◆ **What to work on**
Rewrite the lines below as a numbered list, leaving out any blank lines and any pictures.

--- begin Data supplied ---

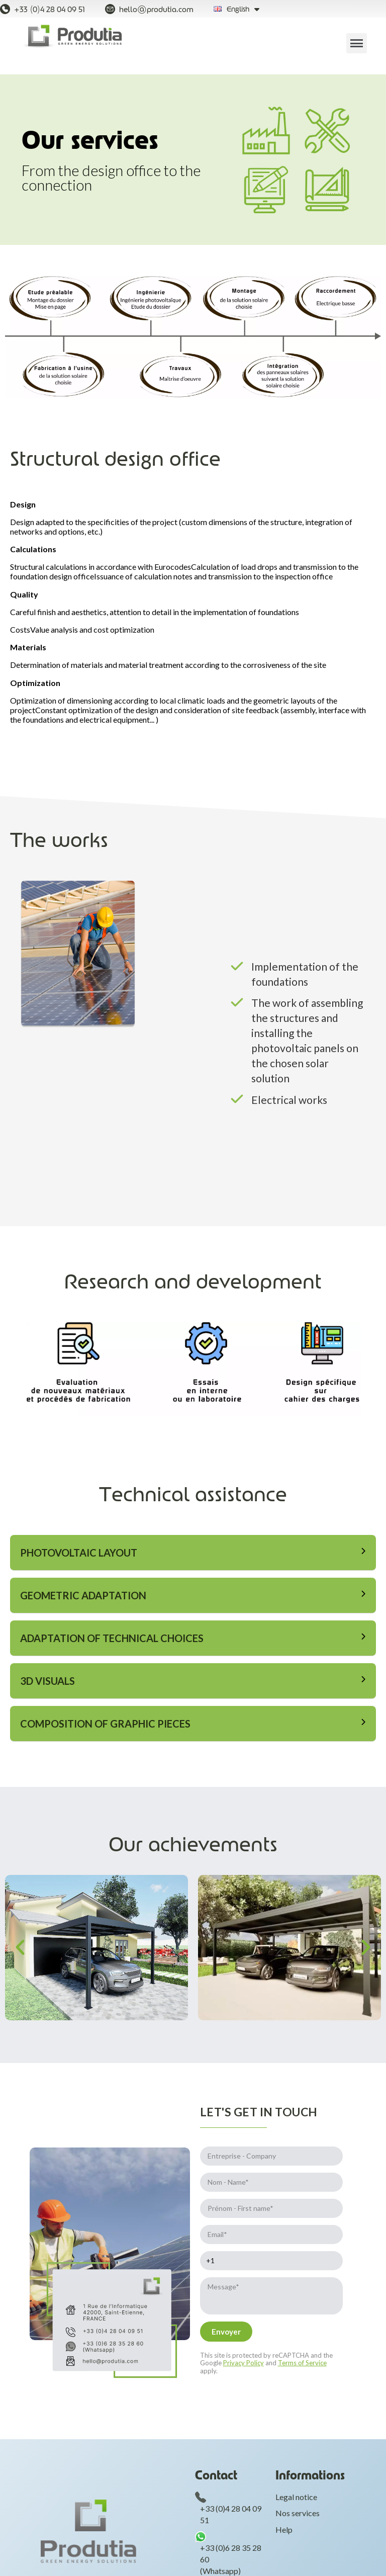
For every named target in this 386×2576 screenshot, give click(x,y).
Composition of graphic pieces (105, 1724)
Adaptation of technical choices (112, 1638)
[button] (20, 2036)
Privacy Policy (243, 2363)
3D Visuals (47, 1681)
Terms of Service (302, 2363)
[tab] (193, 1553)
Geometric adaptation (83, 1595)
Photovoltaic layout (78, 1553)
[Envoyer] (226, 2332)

--- end Data supplied ---

◆ **Exercise solution**
1. For every named target in this 386×2576 screenshot, give click(x,y).
2. Composition of graphic pieces (105, 1724)
3. Adaptation of technical choices (112, 1638)
4. [button] (20, 2036)
5. Privacy Policy (243, 2363)
6. 3D Visuals (47, 1681)
7. Terms of Service (302, 2363)
8. [tab] (193, 1553)
9. Geometric adaptation (83, 1595)
10. Photovoltaic layout (78, 1553)
11. [Envoyer] (226, 2332)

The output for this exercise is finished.